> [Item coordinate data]
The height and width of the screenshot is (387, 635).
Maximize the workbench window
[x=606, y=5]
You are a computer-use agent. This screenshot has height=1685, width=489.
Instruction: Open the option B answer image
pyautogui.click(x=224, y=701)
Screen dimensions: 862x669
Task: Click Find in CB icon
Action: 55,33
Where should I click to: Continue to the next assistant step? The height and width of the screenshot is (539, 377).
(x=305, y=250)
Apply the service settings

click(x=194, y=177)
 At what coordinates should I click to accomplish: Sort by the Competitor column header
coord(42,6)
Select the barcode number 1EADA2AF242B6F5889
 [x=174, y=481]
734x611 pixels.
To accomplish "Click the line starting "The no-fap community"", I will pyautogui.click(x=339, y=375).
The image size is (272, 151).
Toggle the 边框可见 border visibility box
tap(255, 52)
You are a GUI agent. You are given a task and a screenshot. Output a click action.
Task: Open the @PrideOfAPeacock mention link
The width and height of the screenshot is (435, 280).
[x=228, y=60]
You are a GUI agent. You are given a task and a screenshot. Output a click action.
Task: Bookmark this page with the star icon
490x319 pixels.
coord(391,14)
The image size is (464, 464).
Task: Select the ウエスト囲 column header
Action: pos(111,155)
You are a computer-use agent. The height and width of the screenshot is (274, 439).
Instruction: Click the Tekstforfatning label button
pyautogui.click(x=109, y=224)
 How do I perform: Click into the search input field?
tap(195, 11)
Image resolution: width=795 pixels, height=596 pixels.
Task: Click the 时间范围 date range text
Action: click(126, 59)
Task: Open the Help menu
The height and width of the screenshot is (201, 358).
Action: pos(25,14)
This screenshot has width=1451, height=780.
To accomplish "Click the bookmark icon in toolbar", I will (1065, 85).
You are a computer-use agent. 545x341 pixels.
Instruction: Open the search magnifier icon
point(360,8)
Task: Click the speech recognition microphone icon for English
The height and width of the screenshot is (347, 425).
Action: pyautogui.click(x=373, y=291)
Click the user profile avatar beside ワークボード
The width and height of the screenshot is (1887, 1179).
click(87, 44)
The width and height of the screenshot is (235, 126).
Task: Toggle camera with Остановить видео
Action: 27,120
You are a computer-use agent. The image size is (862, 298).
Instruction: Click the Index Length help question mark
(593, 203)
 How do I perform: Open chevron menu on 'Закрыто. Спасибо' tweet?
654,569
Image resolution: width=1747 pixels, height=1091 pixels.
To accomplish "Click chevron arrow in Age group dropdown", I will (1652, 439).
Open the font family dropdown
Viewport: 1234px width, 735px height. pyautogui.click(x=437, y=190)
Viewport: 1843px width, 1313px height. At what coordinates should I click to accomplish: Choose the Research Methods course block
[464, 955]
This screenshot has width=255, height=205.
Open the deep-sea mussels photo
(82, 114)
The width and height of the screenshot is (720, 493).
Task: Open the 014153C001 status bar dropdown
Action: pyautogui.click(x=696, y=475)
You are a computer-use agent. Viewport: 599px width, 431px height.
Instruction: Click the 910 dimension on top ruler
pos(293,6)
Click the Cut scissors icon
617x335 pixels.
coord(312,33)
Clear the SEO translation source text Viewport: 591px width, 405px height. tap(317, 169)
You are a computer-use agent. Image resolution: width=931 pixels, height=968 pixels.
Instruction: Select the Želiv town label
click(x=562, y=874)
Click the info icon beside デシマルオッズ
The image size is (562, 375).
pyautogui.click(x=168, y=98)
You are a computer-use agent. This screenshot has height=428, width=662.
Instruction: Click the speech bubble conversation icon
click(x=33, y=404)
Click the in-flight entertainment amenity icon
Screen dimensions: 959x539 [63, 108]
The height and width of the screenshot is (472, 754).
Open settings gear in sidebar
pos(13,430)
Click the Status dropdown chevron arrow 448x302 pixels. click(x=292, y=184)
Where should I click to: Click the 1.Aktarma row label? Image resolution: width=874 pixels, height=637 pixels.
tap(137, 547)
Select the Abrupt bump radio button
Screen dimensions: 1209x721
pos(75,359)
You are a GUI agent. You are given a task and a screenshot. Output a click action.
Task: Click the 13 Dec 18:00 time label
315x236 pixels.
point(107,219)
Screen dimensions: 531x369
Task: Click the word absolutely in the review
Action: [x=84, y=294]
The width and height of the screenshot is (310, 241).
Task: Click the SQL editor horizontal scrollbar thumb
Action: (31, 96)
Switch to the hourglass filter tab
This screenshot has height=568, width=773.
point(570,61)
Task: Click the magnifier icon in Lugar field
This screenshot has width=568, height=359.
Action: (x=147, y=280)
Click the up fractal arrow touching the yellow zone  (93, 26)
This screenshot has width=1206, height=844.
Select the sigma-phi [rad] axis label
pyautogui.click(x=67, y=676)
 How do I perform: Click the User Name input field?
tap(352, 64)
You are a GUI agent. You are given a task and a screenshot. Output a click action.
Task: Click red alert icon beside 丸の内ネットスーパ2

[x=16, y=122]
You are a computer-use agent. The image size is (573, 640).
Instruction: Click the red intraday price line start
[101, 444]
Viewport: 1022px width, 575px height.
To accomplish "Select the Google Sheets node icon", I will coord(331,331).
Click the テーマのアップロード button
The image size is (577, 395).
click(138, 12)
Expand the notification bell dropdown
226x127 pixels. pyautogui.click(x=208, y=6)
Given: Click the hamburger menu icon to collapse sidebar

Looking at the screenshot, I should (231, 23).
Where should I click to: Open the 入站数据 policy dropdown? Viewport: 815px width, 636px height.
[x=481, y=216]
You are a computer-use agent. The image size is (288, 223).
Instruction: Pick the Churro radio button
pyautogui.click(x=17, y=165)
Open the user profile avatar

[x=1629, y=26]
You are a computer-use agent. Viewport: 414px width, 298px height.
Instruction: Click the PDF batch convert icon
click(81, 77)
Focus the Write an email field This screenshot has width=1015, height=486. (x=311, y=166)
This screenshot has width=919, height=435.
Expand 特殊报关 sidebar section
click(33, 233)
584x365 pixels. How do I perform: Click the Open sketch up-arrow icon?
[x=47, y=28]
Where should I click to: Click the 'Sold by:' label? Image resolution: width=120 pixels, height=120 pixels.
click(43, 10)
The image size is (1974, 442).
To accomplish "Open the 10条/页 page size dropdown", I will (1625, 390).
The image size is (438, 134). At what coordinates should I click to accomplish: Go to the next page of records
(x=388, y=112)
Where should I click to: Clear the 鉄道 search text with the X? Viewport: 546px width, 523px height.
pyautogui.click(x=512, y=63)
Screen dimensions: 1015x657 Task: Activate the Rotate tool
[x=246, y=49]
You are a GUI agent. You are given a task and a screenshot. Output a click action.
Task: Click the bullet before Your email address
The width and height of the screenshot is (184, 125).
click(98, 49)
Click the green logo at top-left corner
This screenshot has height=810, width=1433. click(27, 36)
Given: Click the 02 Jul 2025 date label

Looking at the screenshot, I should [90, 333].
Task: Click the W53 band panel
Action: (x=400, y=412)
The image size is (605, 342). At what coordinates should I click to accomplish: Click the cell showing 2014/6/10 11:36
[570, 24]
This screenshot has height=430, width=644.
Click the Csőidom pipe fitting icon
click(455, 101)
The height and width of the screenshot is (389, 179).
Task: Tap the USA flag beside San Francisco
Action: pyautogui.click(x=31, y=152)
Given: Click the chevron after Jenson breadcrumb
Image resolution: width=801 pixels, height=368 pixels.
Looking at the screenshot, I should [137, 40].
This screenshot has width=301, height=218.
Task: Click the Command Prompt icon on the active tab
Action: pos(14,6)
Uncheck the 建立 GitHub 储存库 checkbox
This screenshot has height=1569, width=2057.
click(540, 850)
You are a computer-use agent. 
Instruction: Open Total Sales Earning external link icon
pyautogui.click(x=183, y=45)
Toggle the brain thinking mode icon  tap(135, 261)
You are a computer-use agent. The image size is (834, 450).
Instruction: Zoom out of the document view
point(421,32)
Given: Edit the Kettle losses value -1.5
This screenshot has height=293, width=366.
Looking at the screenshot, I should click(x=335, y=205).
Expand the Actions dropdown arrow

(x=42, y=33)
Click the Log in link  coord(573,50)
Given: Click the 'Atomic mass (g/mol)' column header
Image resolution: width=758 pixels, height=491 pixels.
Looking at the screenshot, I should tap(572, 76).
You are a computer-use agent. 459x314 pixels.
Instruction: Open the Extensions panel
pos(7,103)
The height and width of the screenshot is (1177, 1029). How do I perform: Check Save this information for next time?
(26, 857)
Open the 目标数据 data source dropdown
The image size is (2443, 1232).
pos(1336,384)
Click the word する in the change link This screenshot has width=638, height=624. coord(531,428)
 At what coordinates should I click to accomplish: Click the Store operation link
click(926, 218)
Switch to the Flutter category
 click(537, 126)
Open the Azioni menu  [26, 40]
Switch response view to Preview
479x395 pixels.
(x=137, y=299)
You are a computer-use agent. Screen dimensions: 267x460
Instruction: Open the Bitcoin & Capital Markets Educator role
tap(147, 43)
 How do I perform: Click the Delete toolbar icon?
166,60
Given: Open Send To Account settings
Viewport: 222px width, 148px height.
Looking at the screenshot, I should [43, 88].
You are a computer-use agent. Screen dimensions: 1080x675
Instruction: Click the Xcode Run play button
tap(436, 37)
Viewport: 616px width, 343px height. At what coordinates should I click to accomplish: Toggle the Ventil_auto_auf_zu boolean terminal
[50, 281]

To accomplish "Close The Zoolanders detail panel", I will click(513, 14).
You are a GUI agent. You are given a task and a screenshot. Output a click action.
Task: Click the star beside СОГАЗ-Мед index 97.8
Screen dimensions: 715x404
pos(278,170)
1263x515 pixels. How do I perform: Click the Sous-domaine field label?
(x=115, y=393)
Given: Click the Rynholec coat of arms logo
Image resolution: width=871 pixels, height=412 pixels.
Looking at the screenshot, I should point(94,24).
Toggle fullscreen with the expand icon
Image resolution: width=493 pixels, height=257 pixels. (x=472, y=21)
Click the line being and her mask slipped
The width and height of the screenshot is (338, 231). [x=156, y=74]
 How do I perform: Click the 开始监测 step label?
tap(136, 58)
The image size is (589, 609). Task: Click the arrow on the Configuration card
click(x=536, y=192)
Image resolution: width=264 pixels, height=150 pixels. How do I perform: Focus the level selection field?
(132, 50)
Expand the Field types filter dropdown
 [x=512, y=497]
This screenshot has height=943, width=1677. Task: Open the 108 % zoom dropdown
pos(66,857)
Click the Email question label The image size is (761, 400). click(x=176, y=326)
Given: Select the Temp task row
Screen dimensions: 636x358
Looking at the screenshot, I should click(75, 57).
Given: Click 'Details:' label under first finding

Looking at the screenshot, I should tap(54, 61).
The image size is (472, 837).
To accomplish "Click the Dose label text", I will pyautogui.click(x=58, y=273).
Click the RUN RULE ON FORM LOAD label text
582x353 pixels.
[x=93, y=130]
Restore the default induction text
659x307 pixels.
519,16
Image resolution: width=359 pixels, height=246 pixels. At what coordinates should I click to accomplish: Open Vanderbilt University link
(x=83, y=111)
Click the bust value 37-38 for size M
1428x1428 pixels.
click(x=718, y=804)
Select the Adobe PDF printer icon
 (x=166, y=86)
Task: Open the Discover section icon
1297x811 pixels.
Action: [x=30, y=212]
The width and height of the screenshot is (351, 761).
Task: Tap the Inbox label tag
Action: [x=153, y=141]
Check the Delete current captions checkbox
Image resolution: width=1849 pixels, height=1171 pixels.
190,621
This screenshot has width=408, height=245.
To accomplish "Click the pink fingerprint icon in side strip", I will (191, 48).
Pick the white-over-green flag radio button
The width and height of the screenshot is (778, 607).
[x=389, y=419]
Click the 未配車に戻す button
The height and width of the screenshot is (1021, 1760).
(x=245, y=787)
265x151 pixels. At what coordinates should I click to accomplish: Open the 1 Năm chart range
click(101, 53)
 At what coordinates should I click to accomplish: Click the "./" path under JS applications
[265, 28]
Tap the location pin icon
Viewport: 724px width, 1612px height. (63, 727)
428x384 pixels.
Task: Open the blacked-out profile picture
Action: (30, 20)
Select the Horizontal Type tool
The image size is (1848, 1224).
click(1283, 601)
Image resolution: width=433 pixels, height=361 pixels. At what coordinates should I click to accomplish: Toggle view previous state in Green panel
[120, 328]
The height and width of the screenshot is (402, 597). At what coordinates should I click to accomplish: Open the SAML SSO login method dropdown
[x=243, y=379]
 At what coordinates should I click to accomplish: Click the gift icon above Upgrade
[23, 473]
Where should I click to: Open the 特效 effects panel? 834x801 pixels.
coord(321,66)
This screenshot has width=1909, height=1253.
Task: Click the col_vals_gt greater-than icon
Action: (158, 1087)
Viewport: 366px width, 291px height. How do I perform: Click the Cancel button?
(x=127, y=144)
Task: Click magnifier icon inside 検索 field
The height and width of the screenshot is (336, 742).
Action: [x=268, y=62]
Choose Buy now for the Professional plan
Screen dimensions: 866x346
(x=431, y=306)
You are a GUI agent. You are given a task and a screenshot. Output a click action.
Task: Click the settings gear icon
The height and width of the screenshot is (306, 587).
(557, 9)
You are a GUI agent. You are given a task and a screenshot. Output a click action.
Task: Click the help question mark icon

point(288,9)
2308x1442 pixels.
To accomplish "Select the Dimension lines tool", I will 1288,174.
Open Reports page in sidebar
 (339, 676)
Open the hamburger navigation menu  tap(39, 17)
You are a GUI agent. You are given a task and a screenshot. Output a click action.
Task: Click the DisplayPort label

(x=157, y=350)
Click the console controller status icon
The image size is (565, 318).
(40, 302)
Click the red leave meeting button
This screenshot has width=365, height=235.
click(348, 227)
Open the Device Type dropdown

> [Problem to solve] Copy out again, without any change, the data lines from the one with "Image resolution: width=1747" to the one with "pos(13,430)", both ends included.

> [Finished exercise]
Image resolution: width=1747 pixels, height=1091 pixels.
To accomplish "Click chevron arrow in Age group dropdown", I will (1652, 439).
Open the font family dropdown
Viewport: 1234px width, 735px height. pyautogui.click(x=437, y=190)
Viewport: 1843px width, 1313px height. At what coordinates should I click to accomplish: Choose the Research Methods course block
[464, 955]
This screenshot has width=255, height=205.
Open the deep-sea mussels photo
(82, 114)
The width and height of the screenshot is (720, 493).
Task: Open the 014153C001 status bar dropdown
Action: pyautogui.click(x=696, y=475)
You are a computer-use agent. Viewport: 599px width, 431px height.
Instruction: Click the 910 dimension on top ruler
pos(293,6)
Click the Cut scissors icon
617x335 pixels.
coord(312,33)
Clear the SEO translation source text Viewport: 591px width, 405px height. tap(317, 169)
You are a computer-use agent. Image resolution: width=931 pixels, height=968 pixels.
Instruction: Select the Želiv town label
click(x=562, y=874)
Click the info icon beside デシマルオッズ
The image size is (562, 375).
pyautogui.click(x=168, y=98)
You are a computer-use agent. This screenshot has height=428, width=662.
Instruction: Click the speech bubble conversation icon
click(x=33, y=404)
Click the in-flight entertainment amenity icon
Screen dimensions: 959x539 [63, 108]
The height and width of the screenshot is (472, 754).
Open settings gear in sidebar
pos(13,430)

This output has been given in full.